# on farm kill shack



## greenfield (Dec 28, 2011)

anyone know anything about on farm kill shacks for sheep or goats ? have heard that its okay to sell a live animal but people do not want to kill and cut at their homes-most likely in town- but if one had a building with heat and water buyers could process their animal right there.anyone doing this ? any idea about type of building and equipment required ?
just curious but interested in any comments thanks


----------



## mlappin (Jun 25, 2009)

Check with your local health department.


----------



## swmnhay (Jun 13, 2008)

Some is done around here but I'm sure no one called the health dept_.Cash deals.Kill the goat and throw it in trunk.Perhaps a guy could charge more if you had a shack for it?They would be processing there own animal after selling it to them live.Here you would be selling to Ethnic groups._

_Nieghbor was doing it with goats and looks like he quit,wonder why?_


----------



## downtownjr (Apr 8, 2008)

In Indiana you have to be cleared by the board of health...they inspect the facility.
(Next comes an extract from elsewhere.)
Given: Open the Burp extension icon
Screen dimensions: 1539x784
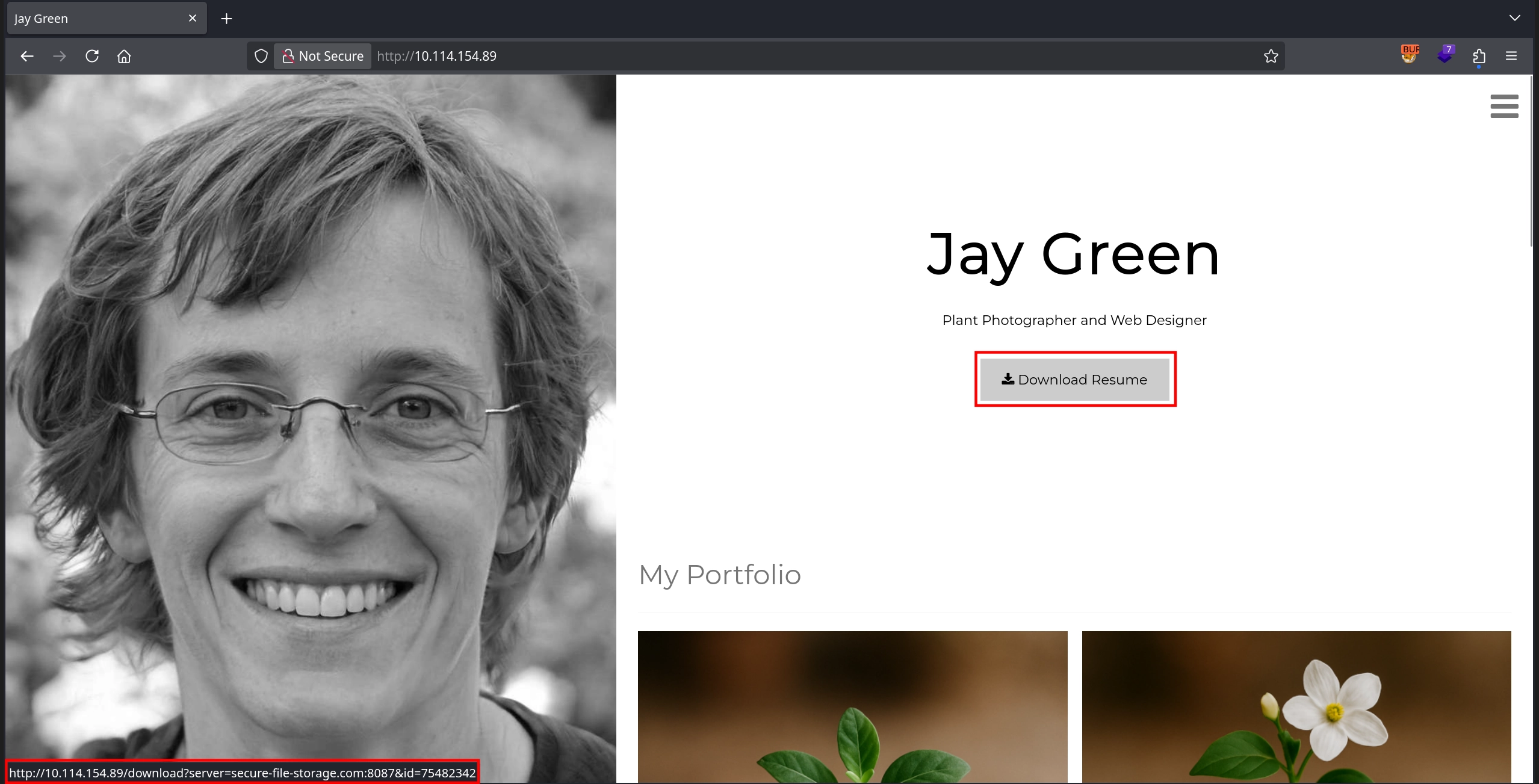Looking at the screenshot, I should (x=1409, y=55).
There are some folks that have facilities, where people select the goat/lamb and butcher it on the premises. Usually halal. Not having the health dept inspection will get you fined or put in jail. I am sure most states are the same. Here are some references that may be helpful.

references... http://www.in.gov/boah/2332.htm

http://www.buckrafarms.com/index.htm


----------



## cwright (Oct 19, 2011)

Do a search for "mobile butcher shop"
In some areas they have a truck set up that is licensed and inspected. They drive to your place and do all the processing.
I bet its expensive but heck if your part is just thowing it in the freezer it may be well worth the price.

CW


----------